There is no doubt: Africa will dominate global population dynamics in the 21st century. While public attention has long focused on Asia as a fast-growing and prospering market with currently 4.5 billion inhabitants, today’s one billion sub-Saharan Africans have significantly outpaced Asia in terms of population growth (2.6% vs. 1.1% in 2016, respectively).
The main reason for this ongoing population growth in sub-Saharan Africa (SSA) is a sharp decline in infant and child mortality whilst at the same time, continually high birth rates over the last few decades (the fertility rate per woman was 5.1 in 2013 compared to 6.7 in 1970, while infant mortality declined rapidly from 138 deaths per thousand births in 1970 to 67 in 2013). Today, one billion people or 16% of the world population live in SSA. By 2050, this number will double and in 2100, 3.9 billion people or 39% of the world‘s population could live in the region. This is the official forecast according to the Medium variant of the 2015 United Nations Population Projections.
A key condition today to fulfilling this demographic dividend (DD) is the formulation of policies that will help Africa to replicate the conditions that enabled East Asian countries to prosper during the period covering the early 1960s to the 1990s. The DD is defined as an accelerated economic growth triggered by the decline in a country’s birth and death rates and the relative increase in working-age adults. However, to open this demographic window of opportunity, public policies will in particular need to manage a rapid and significant decline in fertility in order to reduce the number of young dependents.

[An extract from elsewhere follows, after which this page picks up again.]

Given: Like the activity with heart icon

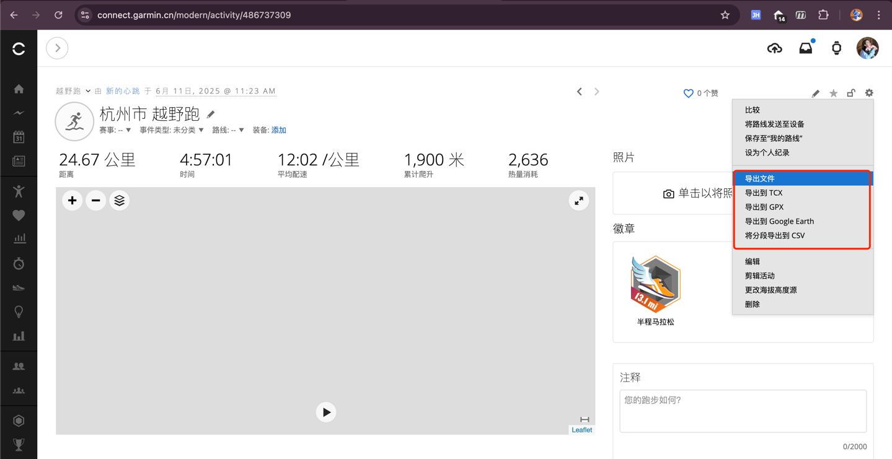Looking at the screenshot, I should pyautogui.click(x=688, y=94).
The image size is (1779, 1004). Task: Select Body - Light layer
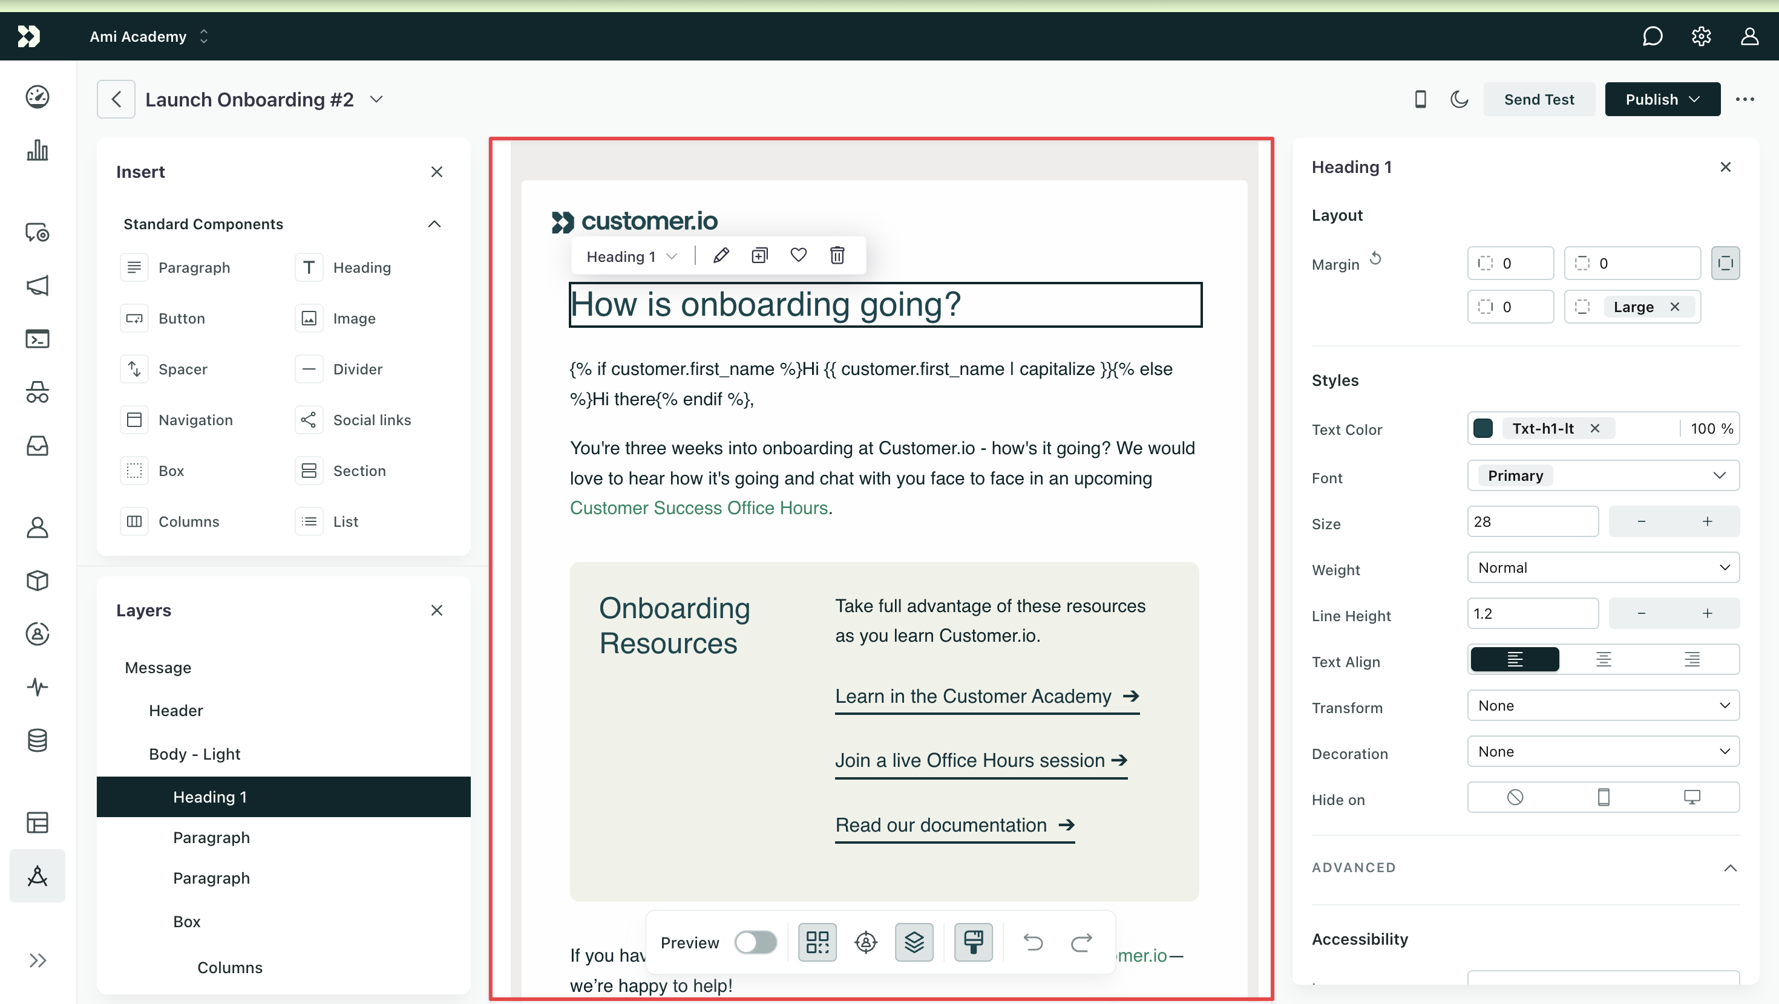coord(194,753)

Population Growth in Africa 2015-2100 by Age Cohorts (World Demographic & Ageing Forum, 2016)
In addition, other topics are critical to capture this one-time opportunity in a sustainable manner:
Africans urgently need jobs. There will be no demographic dividend without new jobs. According to the International Monetary Fund (IMF), 18 million new jobs are needed every year till 2050. For just one year, this is equivalent to jobs for the entire population of the Netherlands. From now until 2050, the total number of new jobs required are almost equivalent to the entire European population.
Africa needs continued health investment and improvement. The window of opportunity for a demographic dividend only appears when fertility declines significantly and rapidly. This depends on further improvements of women’s and children’s rights and health outcomes. Making sure that women meet their reproductive health needs is a key priority. According to UNFPA, “countries with the greatest demographic opportunity for development are those entering a period in which the working-age population has good health, quality education, decent employment and a lower proportion of young dependents. Smaller numbers of children per household generally lead to larger investments per child, more freedom for women to enter the formal workforce and more household savings for old age. When this happens, the national economic payoff can be substantial”, and the demographic dividend delivers its potential.
It is clear that the demographic dividend will only become a reality if African countries invest into the health of their populations. Many countries have very successfully addressed the challenge of infectious diseases. An estimated three million children under age five have been saved from malaria and the incidence of new HIV cases in Sub Saharan Africa has fallen by more than half between 2001 and 2012. The next challenge is the rising epidemic of non-communicable diseases that also significantly affects this part of the world. It is too early to predict whether the success in the infectious disease area will repeat itself in the domain of non-communicable diseases. There are many obstacles to overcome. The countries of SSA have to integrate the policies to fight infectious diseases with those on NCDs, and to align the funding into one to avoid competition in resource allocation between the two areas. They need to develop integrated strategies that begin in the primary health care sector and finally, they need to define strategies on how to engage constructively with the private sector. There is much to consider.
Universal and equal access to health care is an essential global challenge for the wellbeing of the world’s population and therefore requires the appropriate investment. The Lancet recently launched “The path to longer and healthier lives for all Africans by 2030: the Lancet Commission on the future of health in sub-Saharan Africa”. The Commission highlights the importance of advocating an approach based on people-centred health systems which can be adapted to countries’ specific needs. Better health will not only benefit countries’ populations directly – it will also act as a catalyst, enabling the successful pursuit of other development agendas, as summarized in the Sustainable Development Goals (SDGs). As recommended in the Lancet article, a systemic and holistic approach is required, as “a fragmented health agenda will deliver some results but will not succeed in strengthening health service delivery and public health systems, and will not address the determinants of health“. Broad partnerships beyond the medical and health community are essential to move the health agenda forward.
Failure is not an option. A bad outcome would challenge both Africa and the global community. Not succeeding in capturing a demographic dividend in Africa would lead to millions of people living in poverty and in slums. It would result in a restless young population and facilitate human suffering and social disruption that could spill over well beyond Africa. The implications for the globe as a whole must be considered, as today’s interconnected world shows that the issues and challenges that one continent faces will not be limited solely to one geographical area.